JSBool GCManager::markLiveObjects(JSContext* theContext,
                                  JSGCStatus theStatus)
{
    if (JSGC_MARK_END!=theStatus)
        return JS_TRUE;
    GCManagerInfo& info= getInfo();
    managers_set::iterator begin= info._managers.begin();
    managers_set::iterator end= info._managers.end();
    managers_set::iterator i;

    for (i=begin; i!=end; ++i)
        (*i)->markLiveObjects(theContext, theStatus);
    return JS_TRUE;
}

Marking your objects

So if the boiler plate of the GCManager mix in does about what you’d expect, where is the unexpected bit? There really isn’t any. There are just two more functions you’ll need: JS_IsAboutToBeFinalized and JS_MarkGCThing. And you can undoubtedly guess what these functions do.

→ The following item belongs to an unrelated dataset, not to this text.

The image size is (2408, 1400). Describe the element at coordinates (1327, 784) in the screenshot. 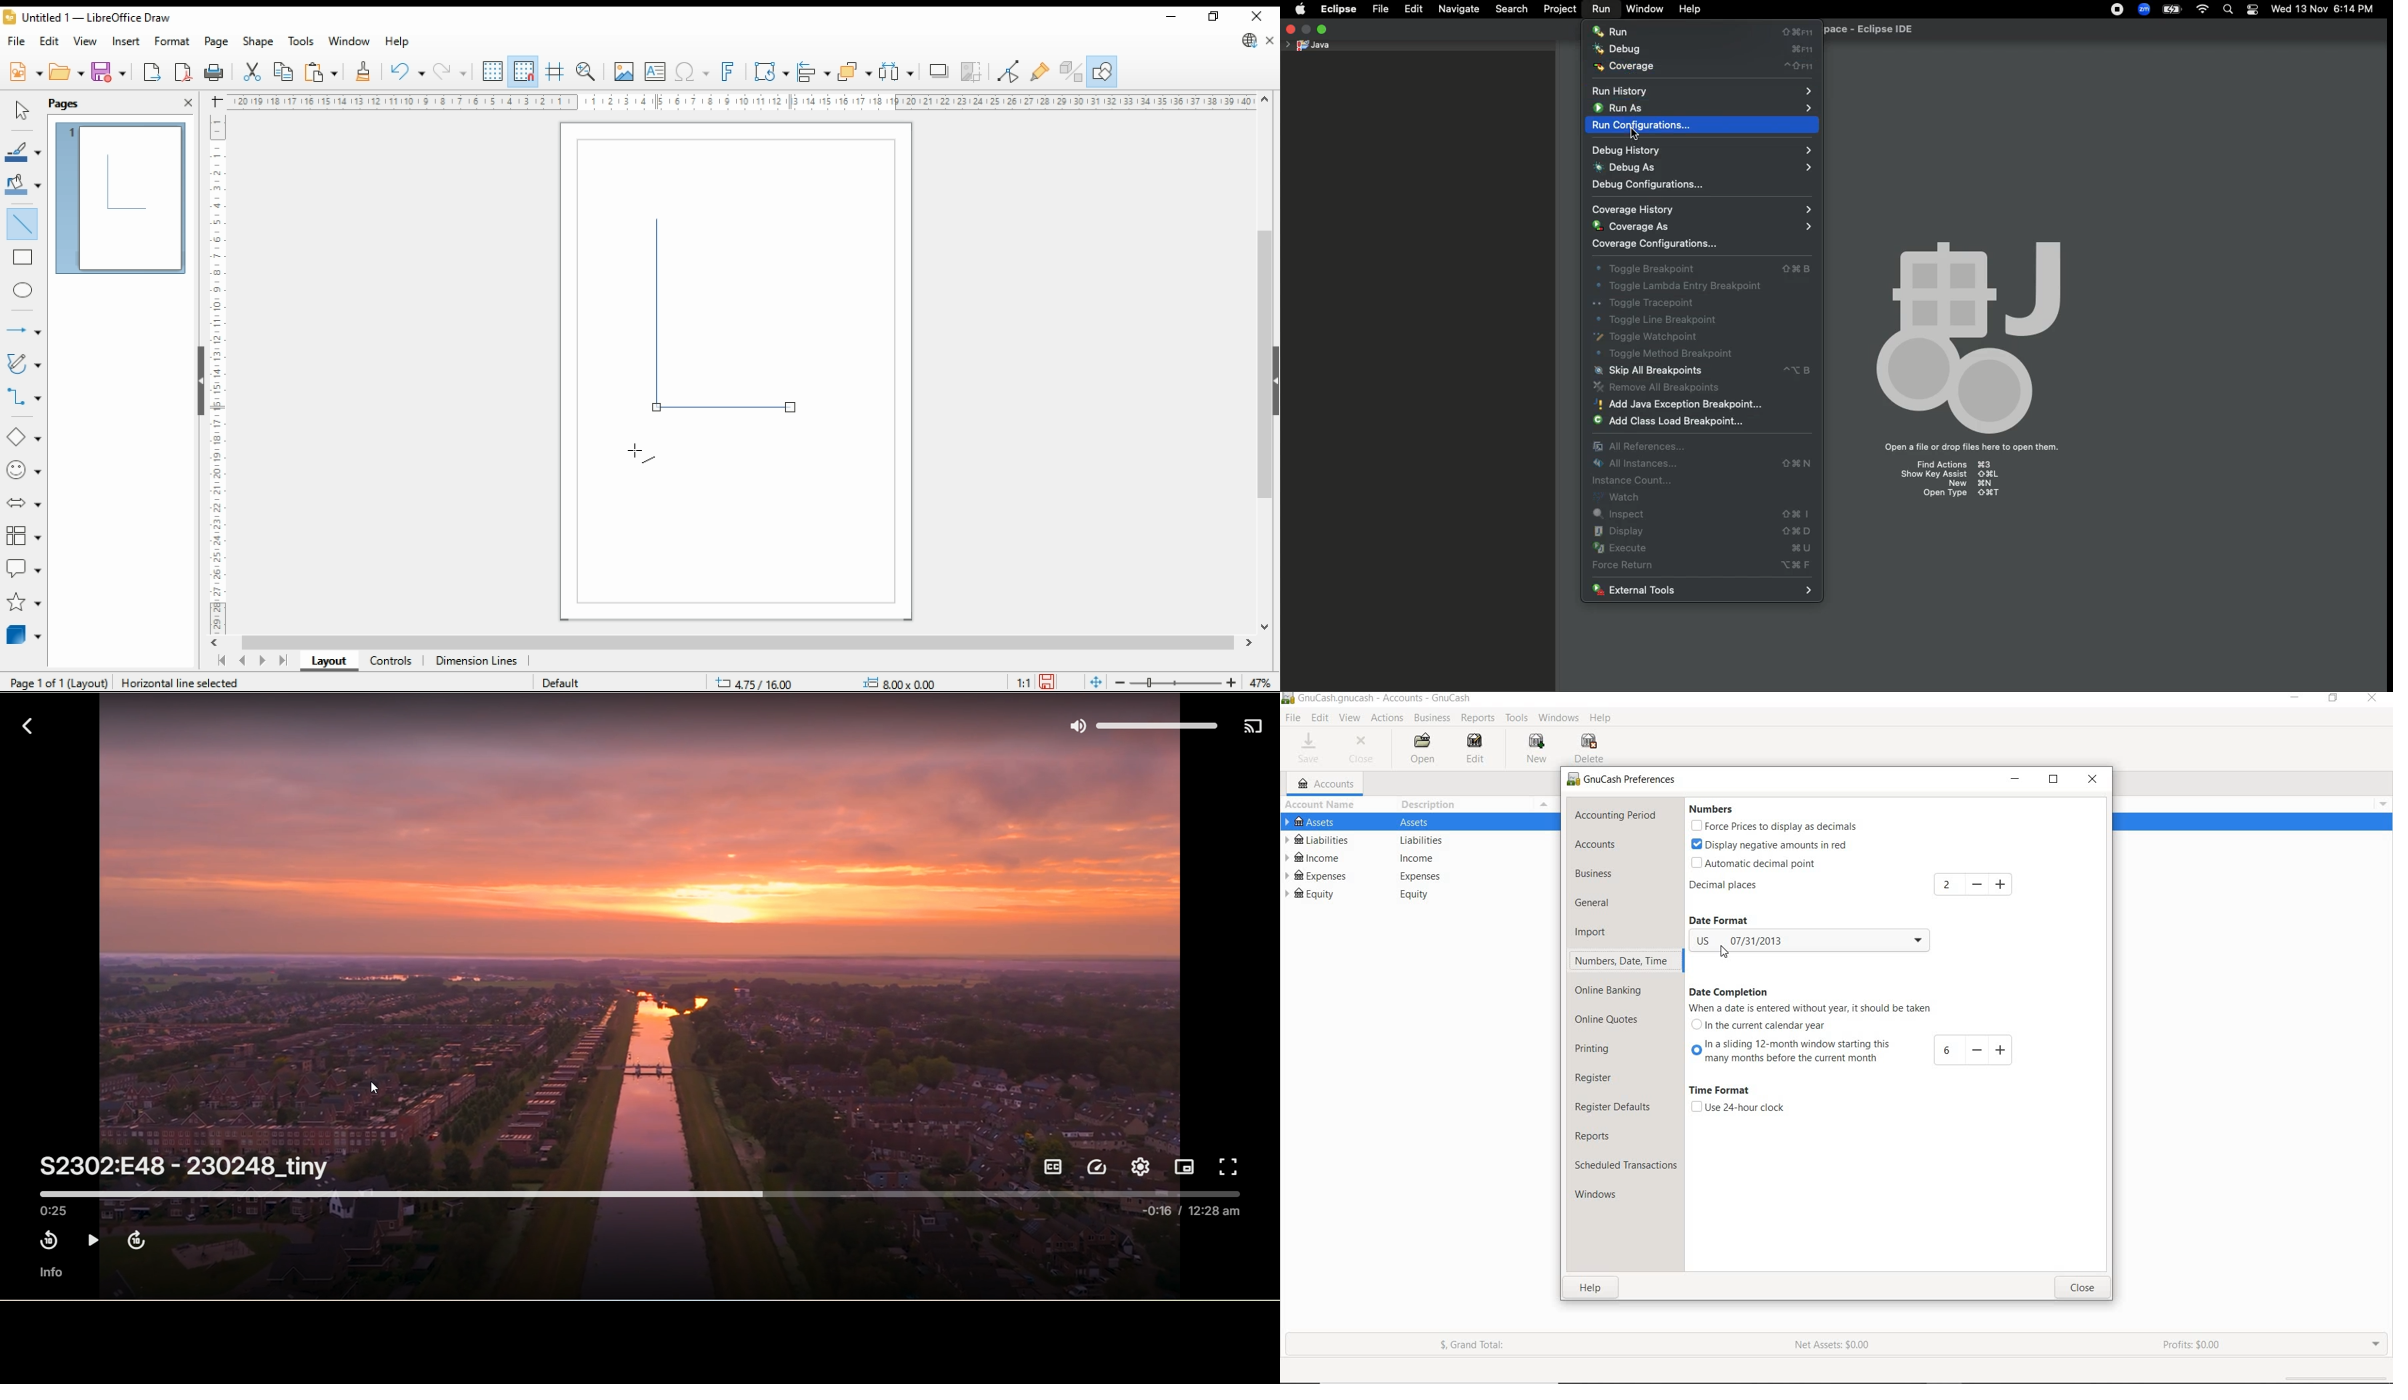

I see `ACCOUNTS` at that location.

If you need to know whether your object will be finalised (deleted) when the collector is finished, you can find out with a call to JS_IsAboutToBeFinalized. These undocumented functions have the following prototype:

JSBool JS_IsAboutToBeFinalized(JSContext* cx, void* thing);
void JS_MarkGCThing(JSContext* cx, void* thing, const char* name,
                    void* arg);

For JS_IsAboutToBeFinalized, you pass your context and a pointer to the thing (in most cases a JSObject) and get back a boolean indicating whether the object is about to be deleted. JS_MarkGCThing is a bit more tricky, you need the context, a pointer to your thing, a name for debugging purposes, and NULL. It turns out the arg parameter is actually a pointer to a JSTracer structure, but if you pass anything other than NULL, you’ll get an assertion from the runtime. So you might consider passing NULL.

And that’s it.

For the XML wrapper, I only want the objects to be collected when the runtime holds no references to any of them, so first I check all of the objects to see whether they will be finalised, and if any aren’t going to be finalised, I mark them all to keep them around. Otherwise, I just let it go and allow all of them to be finalised, which automatically tears down my native objects and releases the libxml data structures.

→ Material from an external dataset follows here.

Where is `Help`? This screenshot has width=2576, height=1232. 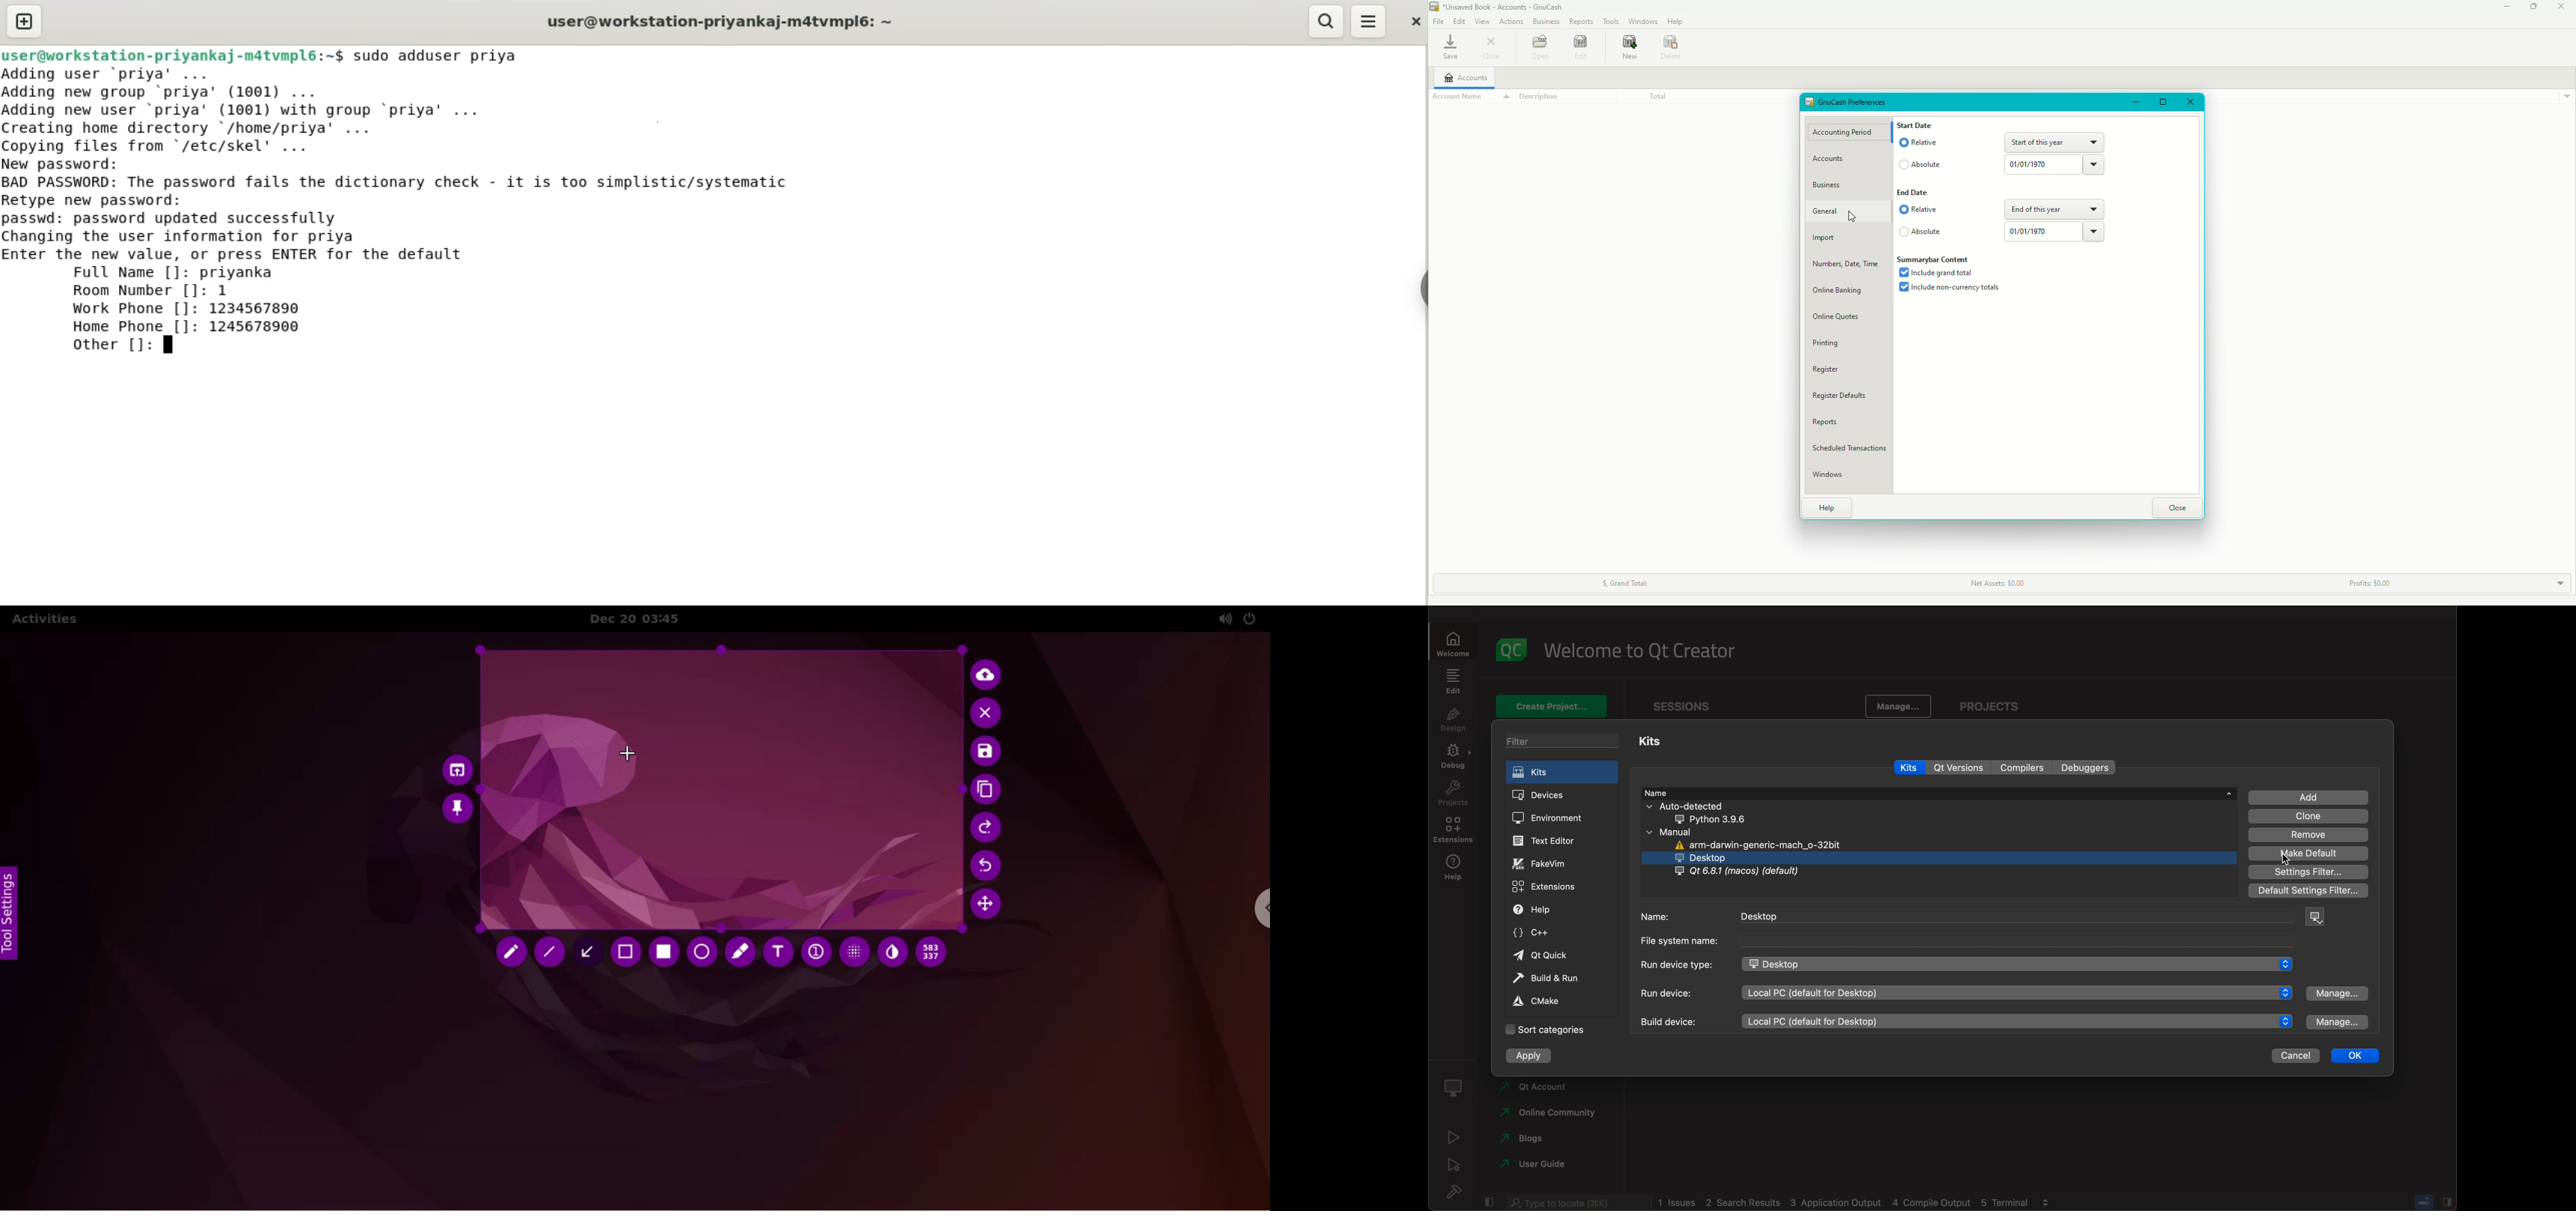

The method is really simple:

void XmlDocument::markLiveObjects(Context& theContext,
                                  JSGCStatus theStatus)
{
    object_set_t::iterator begin= _objects.begin();
    object_set_t::iterator end= _objects.end();
    object_set_t::iterator i;

    bool dead= true;

    //  First scan all the objects to determine whether ANY are referenced
    for (i=begin; i!=end; ++i) {
        if (!JS_IsAboutToBeFinalized(theContext, *i)) {
            dead= false;
            break;
        }
    }

    //  If there are no referenced objects, then allow the whole document tree
    //  to be cleaned up.
    if (dead)
        return;

    //  Otherwise, mark all objects as referenced so that the whole tree is
    //  kept in memory
    for (i=begin; i!=end; ++i)
        JS_MarkGCThing(theContext, *i, "xml object", NULL);
}

There you have it. I’ve promised Mark that I’ll add some documentation to the SpiderMonkey API wiki eventually, but I wanted to capture this before I forgot.

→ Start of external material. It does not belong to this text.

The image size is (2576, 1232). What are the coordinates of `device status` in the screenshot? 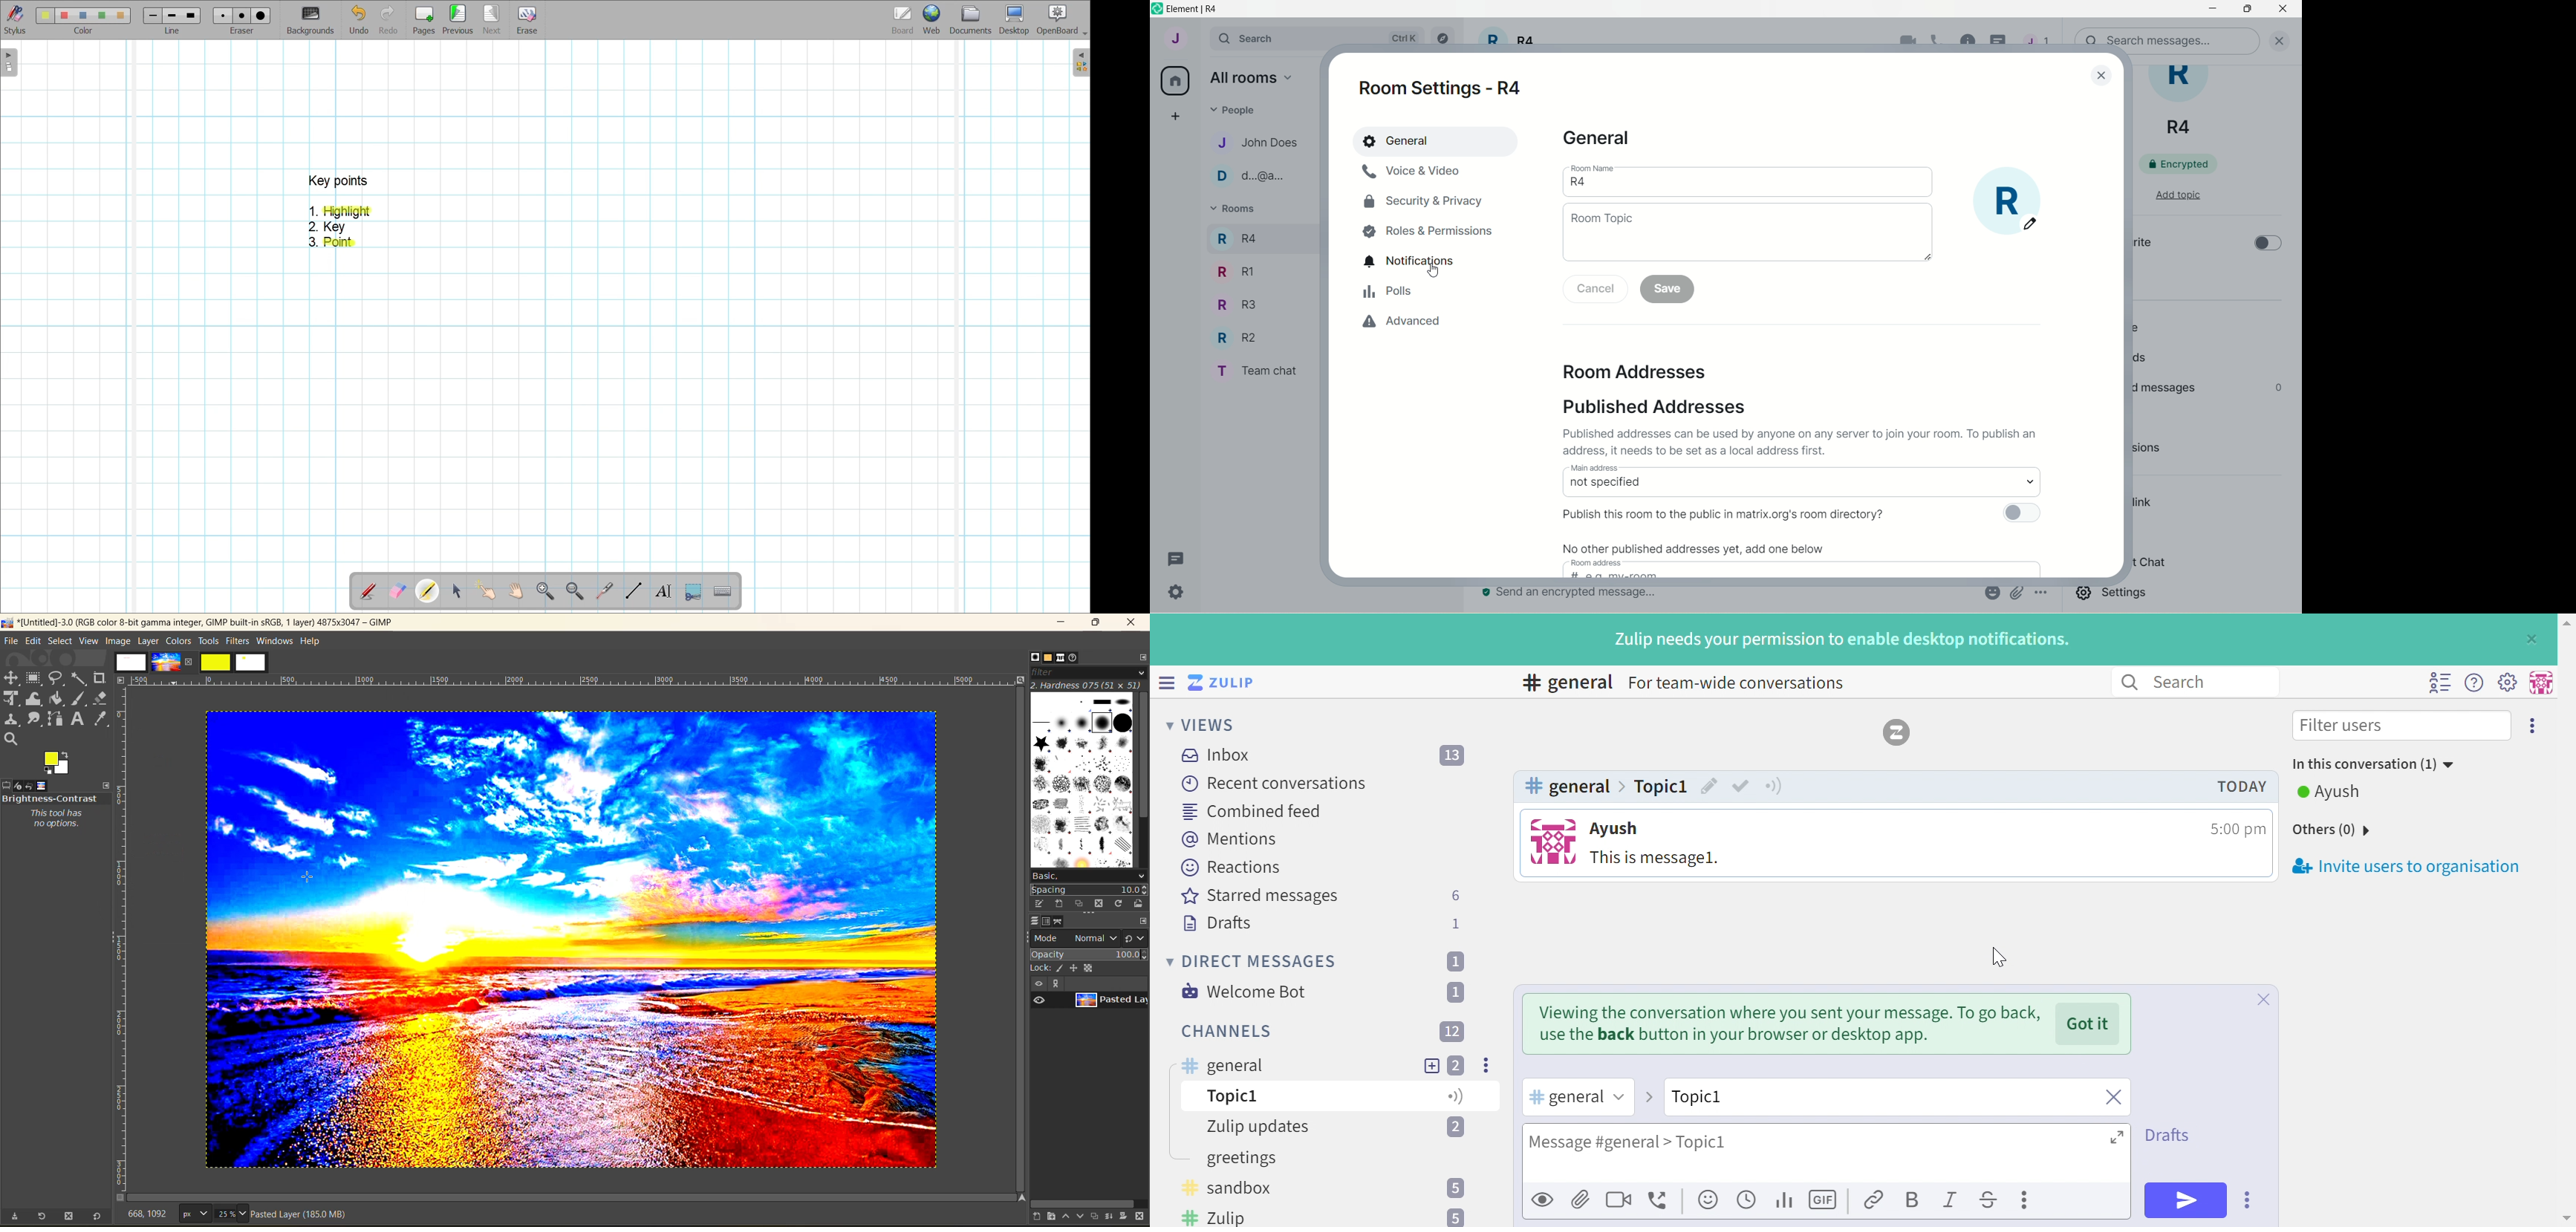 It's located at (16, 786).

So, in spite of being a moron, I guess I still know a thing or two about something.

Oh, and ServerMonkey (my tentative name for this monstrosity is coming along nicely).

Update: All this work may have benefits for other users of SpiderMonkey, because I think I found a memory leak in the implementation of SpiderMonkey’s native property getters. Of course, I’m just as likely to be wrong as right. So if you’d like to check my work, please feel free to download the project attached to that bug.